* GIVEN PROBLEM: Repeat the records between the lines containing "Task: Click the Go search button" and "How do I perform: Reject", inclusive, swapping "Reject" for "Approve" and changing nothing else. Leave the pictures out.

* INPUT ROWS:
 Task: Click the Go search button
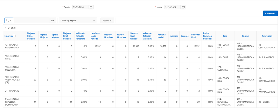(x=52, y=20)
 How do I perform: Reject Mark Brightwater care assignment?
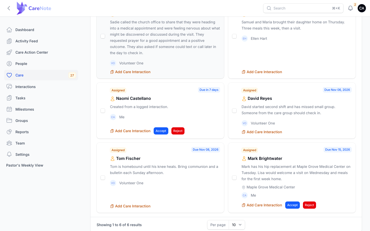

* * *

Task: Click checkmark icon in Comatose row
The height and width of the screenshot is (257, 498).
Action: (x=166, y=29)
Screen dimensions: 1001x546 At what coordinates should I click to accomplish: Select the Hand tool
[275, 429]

* OUTPUT:
 Task: Click the Go search button
(x=52, y=20)
 How do I perform: Approve Mark Brightwater care assignment?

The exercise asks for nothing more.